Directions for this task:
Please pull out every line in the rows below that contains the string "chart", treating uppercase and lowercase as different.

· · · · ·

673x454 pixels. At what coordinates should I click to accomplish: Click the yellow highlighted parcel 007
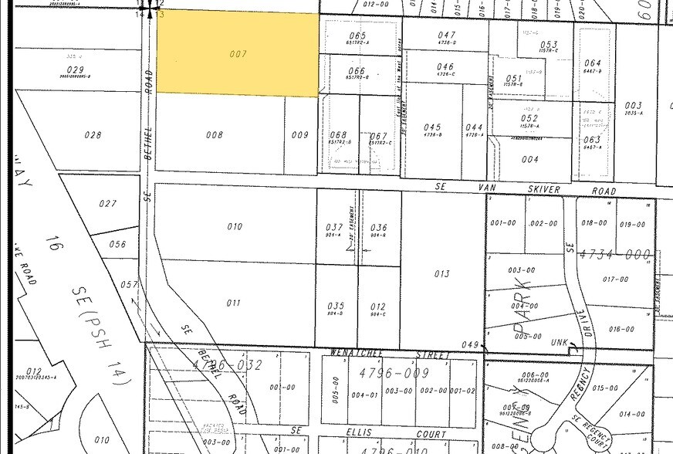238,54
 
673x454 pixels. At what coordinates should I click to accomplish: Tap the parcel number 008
214,135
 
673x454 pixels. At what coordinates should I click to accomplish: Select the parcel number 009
299,135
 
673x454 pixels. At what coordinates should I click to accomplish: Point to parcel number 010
234,226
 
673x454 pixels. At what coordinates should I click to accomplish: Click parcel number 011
234,303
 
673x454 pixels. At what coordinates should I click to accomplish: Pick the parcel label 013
441,274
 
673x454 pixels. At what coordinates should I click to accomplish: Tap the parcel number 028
93,135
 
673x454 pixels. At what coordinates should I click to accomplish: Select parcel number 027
108,204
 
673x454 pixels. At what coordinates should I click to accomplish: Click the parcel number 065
357,36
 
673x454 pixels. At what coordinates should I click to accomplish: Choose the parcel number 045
432,127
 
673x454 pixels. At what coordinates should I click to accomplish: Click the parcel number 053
548,45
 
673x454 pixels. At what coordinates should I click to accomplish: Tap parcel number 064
593,63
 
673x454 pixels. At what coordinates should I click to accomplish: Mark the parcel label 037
333,227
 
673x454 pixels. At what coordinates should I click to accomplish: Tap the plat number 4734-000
614,254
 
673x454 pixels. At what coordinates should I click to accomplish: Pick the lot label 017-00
615,280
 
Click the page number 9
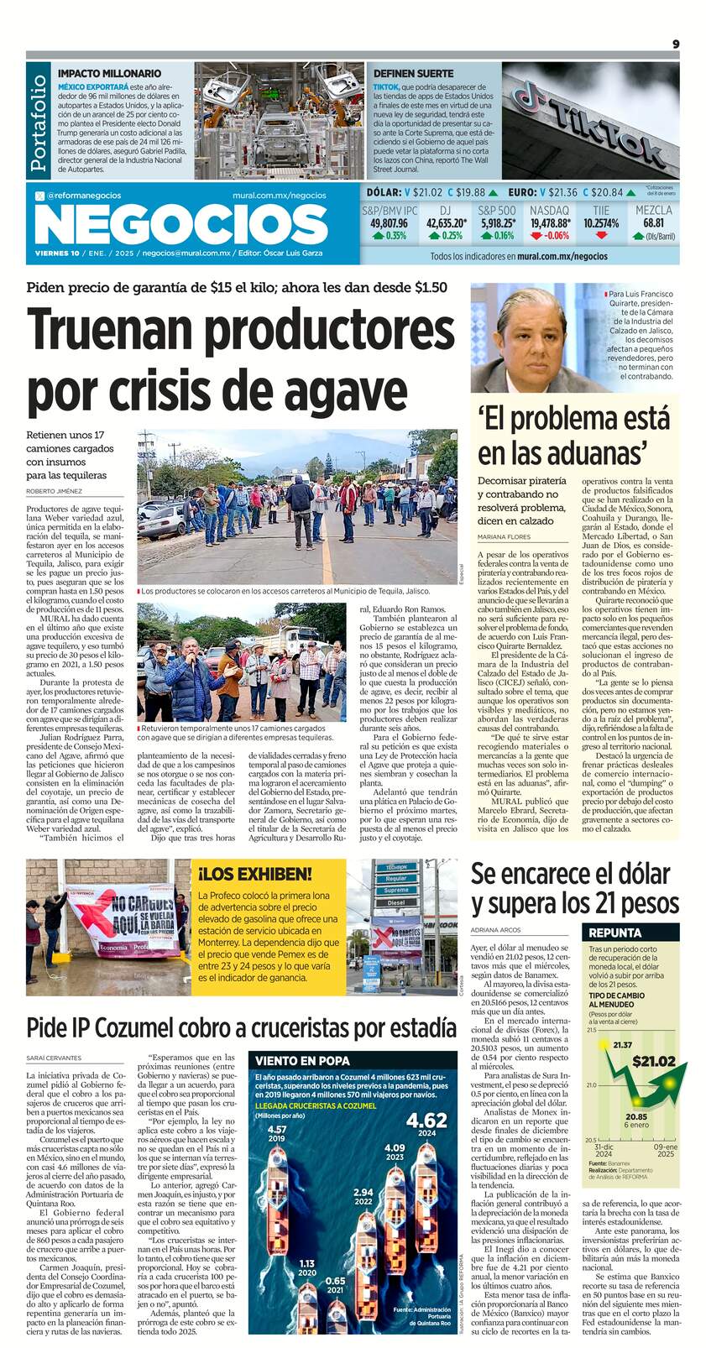point(675,44)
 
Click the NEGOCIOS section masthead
point(181,225)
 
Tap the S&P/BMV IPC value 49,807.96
point(389,223)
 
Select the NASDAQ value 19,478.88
point(551,223)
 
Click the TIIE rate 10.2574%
point(601,223)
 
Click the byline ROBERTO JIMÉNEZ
point(54,490)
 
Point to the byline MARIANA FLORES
point(503,536)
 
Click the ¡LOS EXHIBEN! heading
point(254,874)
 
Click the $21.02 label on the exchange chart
point(653,1061)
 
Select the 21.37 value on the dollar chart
point(622,1045)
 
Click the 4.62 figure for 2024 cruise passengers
point(426,1121)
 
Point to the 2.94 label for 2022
point(363,1192)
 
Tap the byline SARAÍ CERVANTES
point(54,1058)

· · · · ·

Exercise answer:
Click the $21.02 label on the exchange chart
Select the 21.37 value on the dollar chart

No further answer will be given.